** RECORDS TO USE follows **

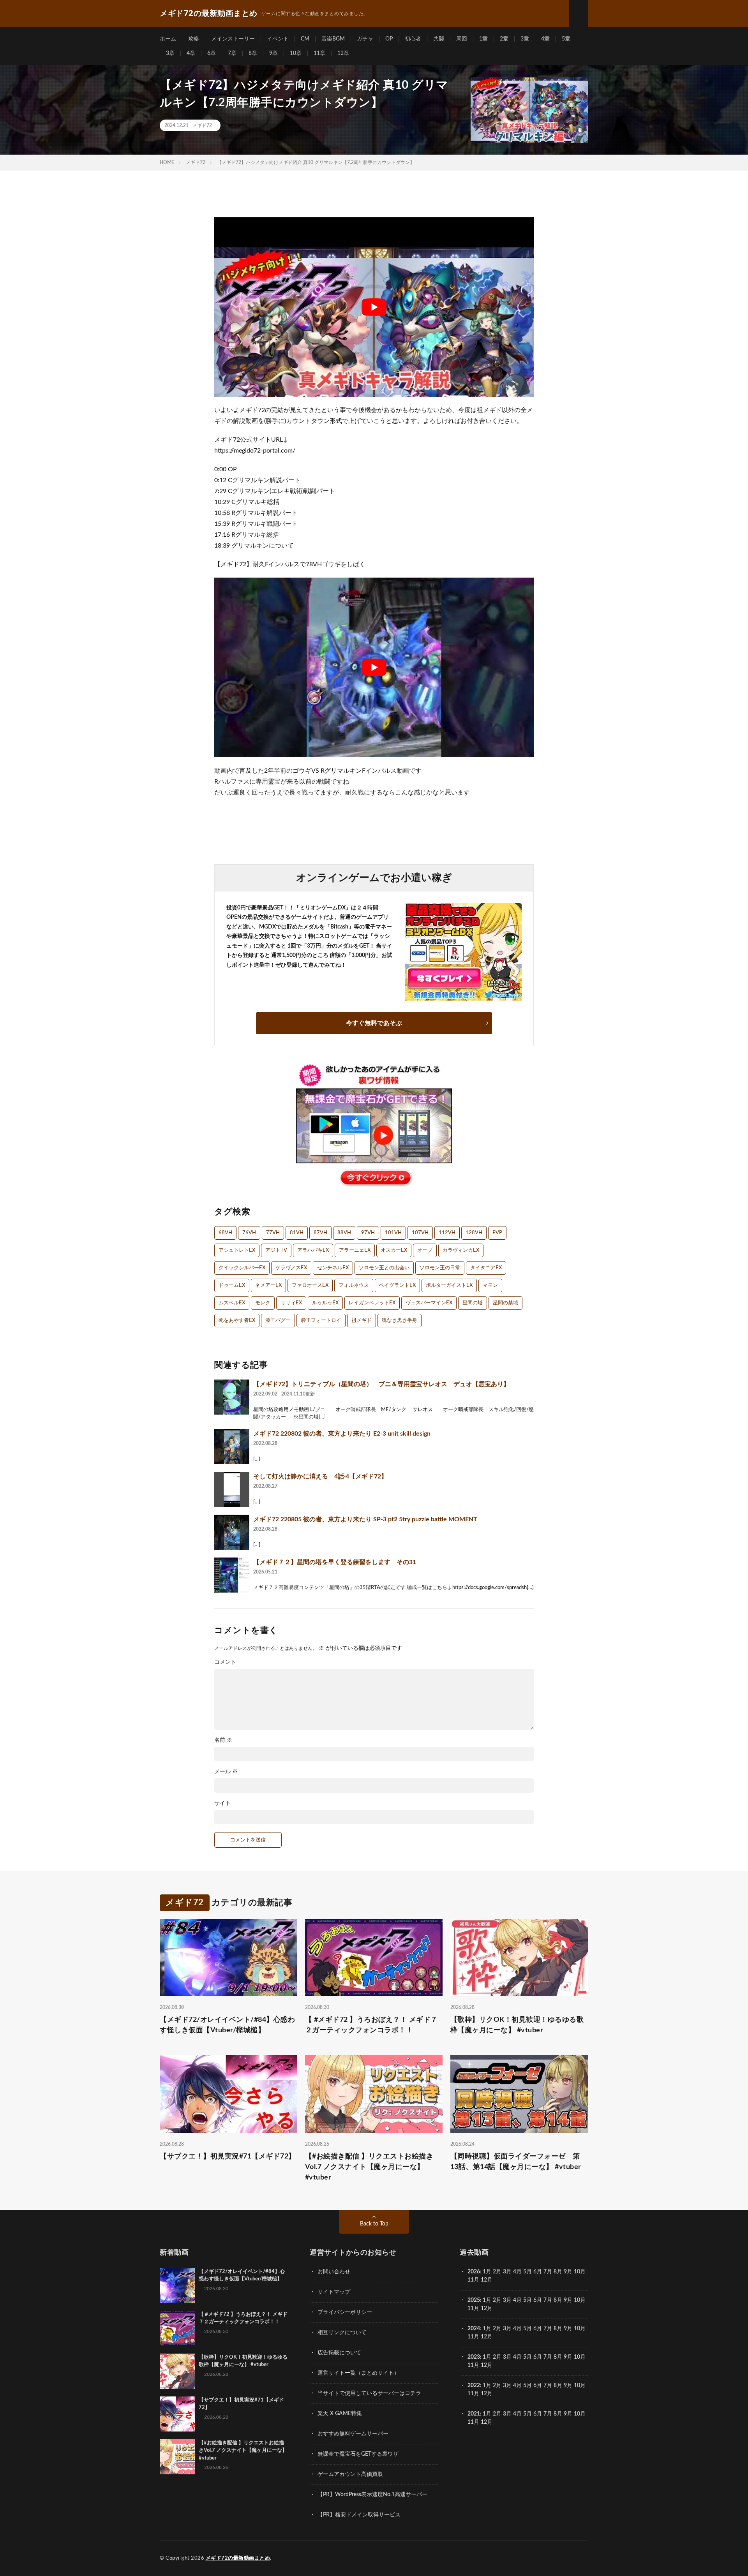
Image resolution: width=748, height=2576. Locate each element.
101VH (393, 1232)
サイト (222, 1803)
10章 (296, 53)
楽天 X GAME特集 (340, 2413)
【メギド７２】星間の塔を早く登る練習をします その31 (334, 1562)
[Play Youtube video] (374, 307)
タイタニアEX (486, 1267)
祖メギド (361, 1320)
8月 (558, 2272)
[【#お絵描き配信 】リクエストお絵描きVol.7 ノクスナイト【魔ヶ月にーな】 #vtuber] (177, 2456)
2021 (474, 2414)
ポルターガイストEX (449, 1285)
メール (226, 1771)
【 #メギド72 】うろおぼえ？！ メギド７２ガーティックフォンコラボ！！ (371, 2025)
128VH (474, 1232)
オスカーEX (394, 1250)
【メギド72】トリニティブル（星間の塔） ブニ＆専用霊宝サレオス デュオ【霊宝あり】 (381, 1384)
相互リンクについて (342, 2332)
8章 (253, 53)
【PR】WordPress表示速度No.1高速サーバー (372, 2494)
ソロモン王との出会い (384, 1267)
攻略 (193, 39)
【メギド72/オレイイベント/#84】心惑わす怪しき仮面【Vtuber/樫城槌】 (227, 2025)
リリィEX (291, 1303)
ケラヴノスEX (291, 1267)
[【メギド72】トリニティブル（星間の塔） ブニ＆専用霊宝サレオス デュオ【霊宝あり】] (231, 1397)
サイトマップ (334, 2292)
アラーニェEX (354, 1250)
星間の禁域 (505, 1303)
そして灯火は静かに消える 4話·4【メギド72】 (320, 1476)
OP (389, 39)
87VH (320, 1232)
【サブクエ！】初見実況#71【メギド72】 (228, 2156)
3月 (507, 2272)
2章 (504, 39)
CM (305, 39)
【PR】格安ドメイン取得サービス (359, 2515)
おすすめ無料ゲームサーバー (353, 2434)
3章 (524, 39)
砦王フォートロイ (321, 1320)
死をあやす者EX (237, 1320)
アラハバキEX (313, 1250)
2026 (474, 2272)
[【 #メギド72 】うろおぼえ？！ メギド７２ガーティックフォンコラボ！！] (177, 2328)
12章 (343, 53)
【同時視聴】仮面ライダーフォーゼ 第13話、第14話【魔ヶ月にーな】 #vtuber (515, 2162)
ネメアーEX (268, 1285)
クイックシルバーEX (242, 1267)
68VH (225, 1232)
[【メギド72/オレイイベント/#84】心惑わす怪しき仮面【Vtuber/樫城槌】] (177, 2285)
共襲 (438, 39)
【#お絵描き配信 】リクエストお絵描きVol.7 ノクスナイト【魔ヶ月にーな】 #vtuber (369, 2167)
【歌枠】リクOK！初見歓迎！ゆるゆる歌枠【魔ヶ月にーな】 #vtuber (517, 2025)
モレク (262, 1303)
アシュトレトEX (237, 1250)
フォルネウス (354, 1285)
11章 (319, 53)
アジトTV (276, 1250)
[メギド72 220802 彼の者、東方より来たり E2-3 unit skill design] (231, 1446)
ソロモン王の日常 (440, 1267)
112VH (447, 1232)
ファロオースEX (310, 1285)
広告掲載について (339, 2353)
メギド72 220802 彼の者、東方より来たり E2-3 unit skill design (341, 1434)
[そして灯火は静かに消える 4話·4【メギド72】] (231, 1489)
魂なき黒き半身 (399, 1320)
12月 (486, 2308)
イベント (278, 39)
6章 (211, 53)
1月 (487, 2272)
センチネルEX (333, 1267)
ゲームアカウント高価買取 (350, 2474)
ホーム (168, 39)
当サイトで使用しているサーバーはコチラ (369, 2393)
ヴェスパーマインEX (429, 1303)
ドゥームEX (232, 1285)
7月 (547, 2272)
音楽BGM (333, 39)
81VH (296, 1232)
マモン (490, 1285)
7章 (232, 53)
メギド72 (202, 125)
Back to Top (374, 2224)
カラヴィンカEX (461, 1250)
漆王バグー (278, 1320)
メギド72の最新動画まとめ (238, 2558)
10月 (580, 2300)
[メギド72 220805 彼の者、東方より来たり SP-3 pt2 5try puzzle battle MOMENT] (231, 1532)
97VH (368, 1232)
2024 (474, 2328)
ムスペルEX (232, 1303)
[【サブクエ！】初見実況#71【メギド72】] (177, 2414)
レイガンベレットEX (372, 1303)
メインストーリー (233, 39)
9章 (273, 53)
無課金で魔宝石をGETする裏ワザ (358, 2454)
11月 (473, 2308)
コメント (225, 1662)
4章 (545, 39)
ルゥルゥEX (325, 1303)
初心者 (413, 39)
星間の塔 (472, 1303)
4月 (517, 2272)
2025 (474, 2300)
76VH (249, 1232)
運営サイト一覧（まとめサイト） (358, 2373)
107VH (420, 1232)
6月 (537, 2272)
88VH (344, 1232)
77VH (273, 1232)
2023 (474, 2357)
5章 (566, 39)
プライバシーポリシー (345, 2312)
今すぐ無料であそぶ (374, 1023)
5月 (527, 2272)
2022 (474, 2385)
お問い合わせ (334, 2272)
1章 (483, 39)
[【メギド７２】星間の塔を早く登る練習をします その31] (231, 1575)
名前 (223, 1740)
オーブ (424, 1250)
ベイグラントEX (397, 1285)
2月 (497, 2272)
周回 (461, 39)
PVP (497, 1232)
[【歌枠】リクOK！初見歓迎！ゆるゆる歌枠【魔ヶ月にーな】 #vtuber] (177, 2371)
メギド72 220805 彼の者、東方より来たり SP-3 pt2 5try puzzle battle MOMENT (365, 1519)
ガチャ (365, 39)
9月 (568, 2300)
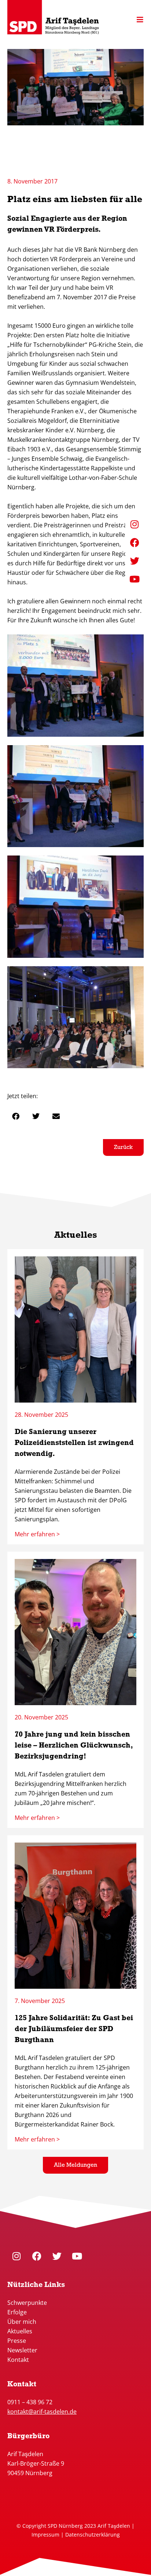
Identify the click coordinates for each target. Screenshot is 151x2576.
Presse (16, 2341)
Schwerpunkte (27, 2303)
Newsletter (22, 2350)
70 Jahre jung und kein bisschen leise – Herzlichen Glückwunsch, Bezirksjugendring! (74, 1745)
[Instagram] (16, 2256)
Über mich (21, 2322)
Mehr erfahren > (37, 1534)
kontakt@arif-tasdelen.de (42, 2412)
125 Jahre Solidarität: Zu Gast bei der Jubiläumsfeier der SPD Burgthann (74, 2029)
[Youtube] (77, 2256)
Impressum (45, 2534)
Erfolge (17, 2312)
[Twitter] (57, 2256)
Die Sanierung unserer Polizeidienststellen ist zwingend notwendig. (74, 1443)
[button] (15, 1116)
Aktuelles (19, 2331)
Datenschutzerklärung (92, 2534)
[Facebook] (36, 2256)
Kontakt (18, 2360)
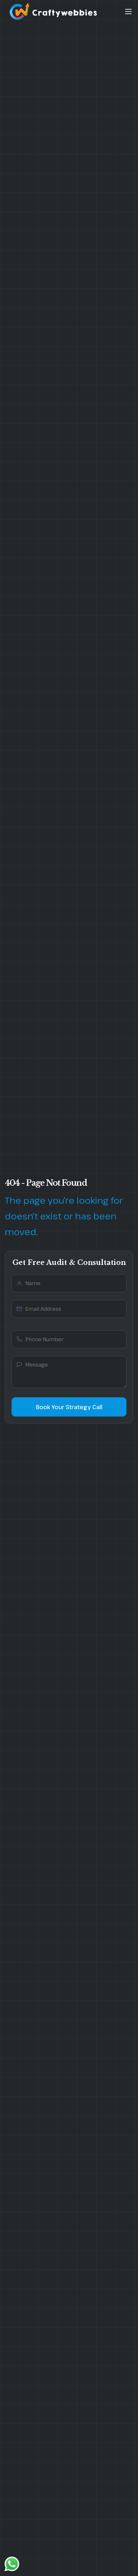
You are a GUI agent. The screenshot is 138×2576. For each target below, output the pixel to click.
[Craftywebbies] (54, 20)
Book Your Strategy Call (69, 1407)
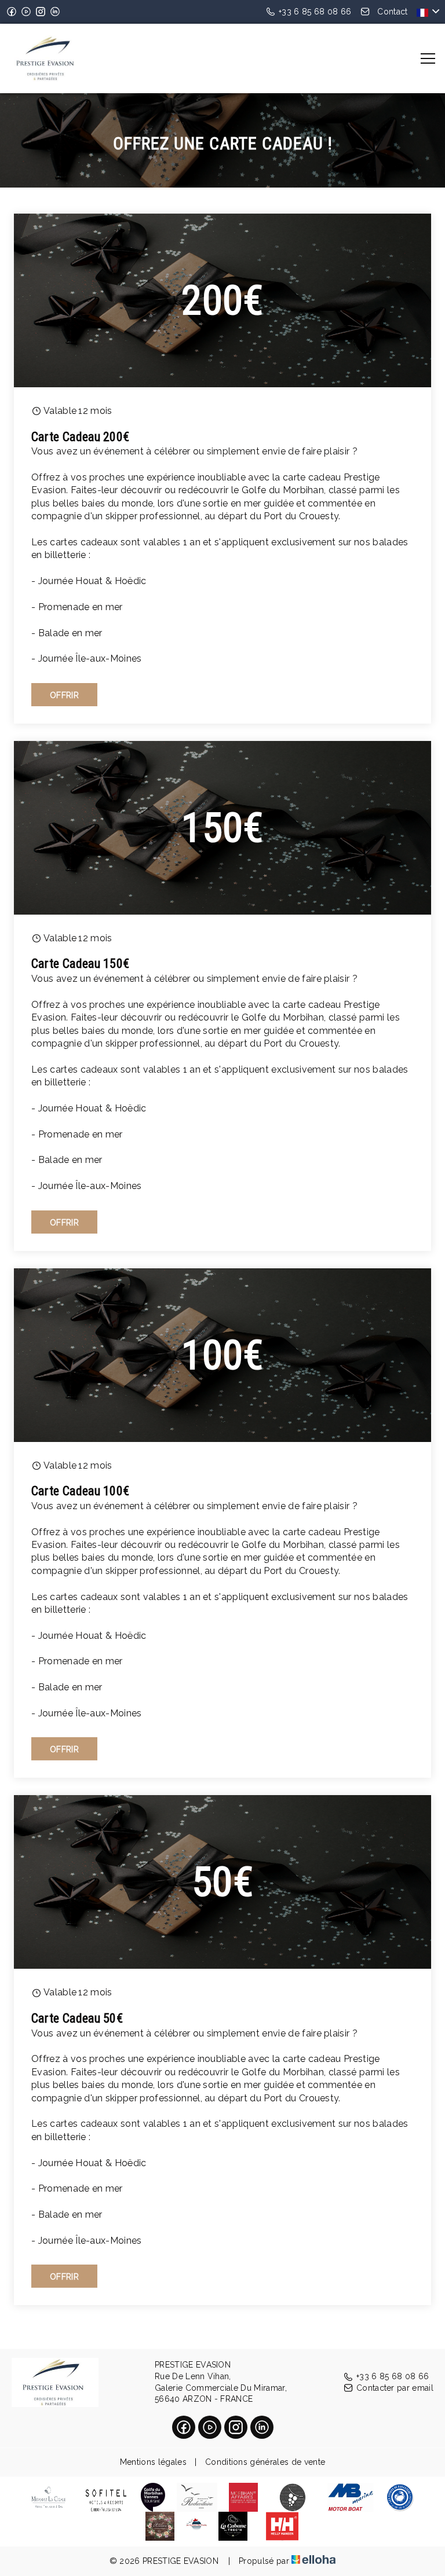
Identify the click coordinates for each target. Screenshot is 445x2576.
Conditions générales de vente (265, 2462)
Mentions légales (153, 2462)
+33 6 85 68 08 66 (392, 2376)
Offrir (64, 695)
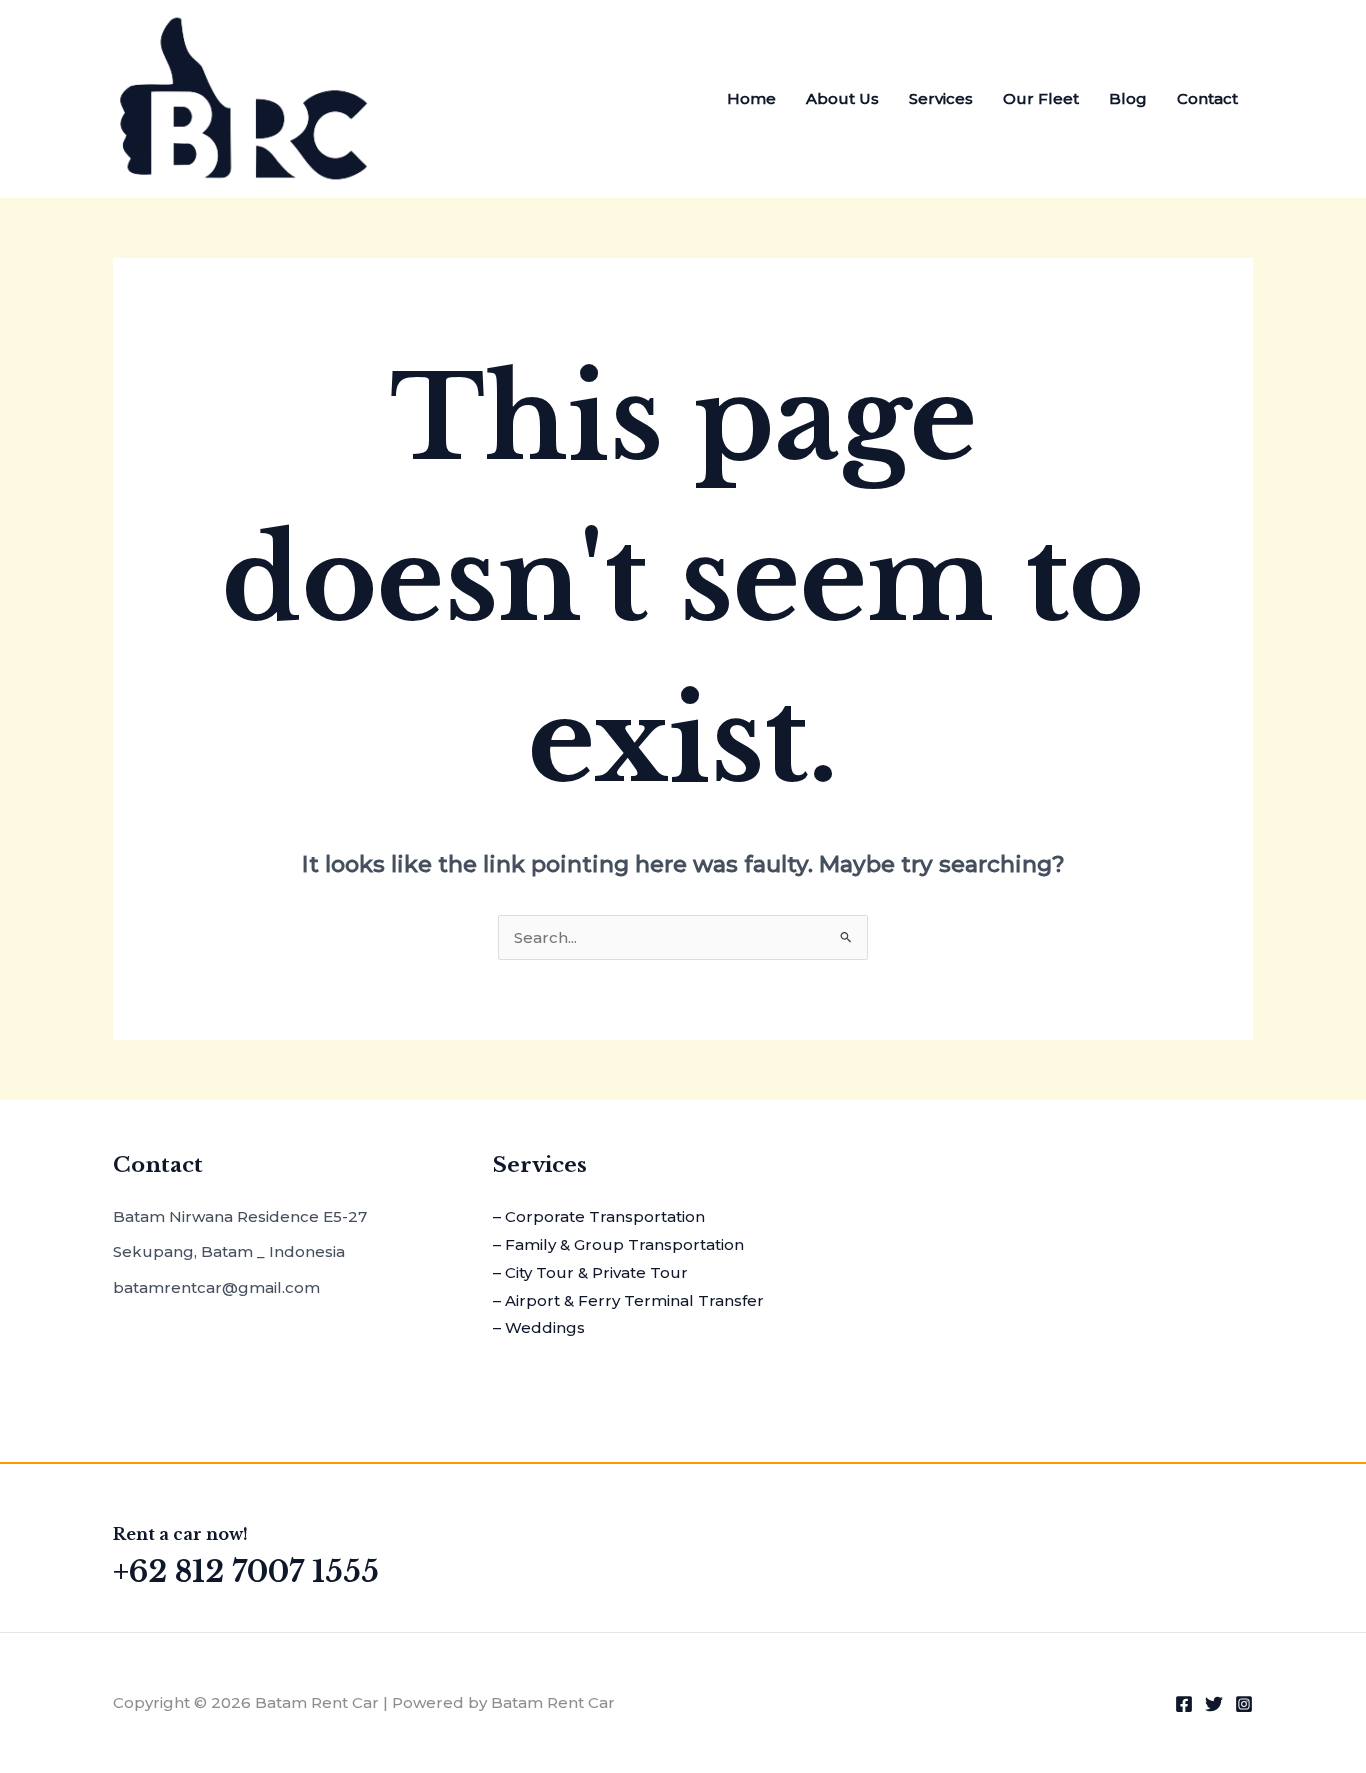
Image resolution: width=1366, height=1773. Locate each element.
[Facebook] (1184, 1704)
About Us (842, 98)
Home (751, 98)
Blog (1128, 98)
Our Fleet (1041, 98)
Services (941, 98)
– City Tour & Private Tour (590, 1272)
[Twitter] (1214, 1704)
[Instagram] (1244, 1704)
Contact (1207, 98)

** End of RECORDS TO USE **

■ WHAT THE TASK REQUIRES
Where a line above holds the string "MOMENT", show that line.

■ EXERCISE RESULT
[メギド72 220805 彼の者、東方より来たり SP-3 pt2 5try puzzle battle MOMENT] (231, 1532)
メギド72 220805 彼の者、東方より来たり SP-3 pt2 5try puzzle battle MOMENT (365, 1519)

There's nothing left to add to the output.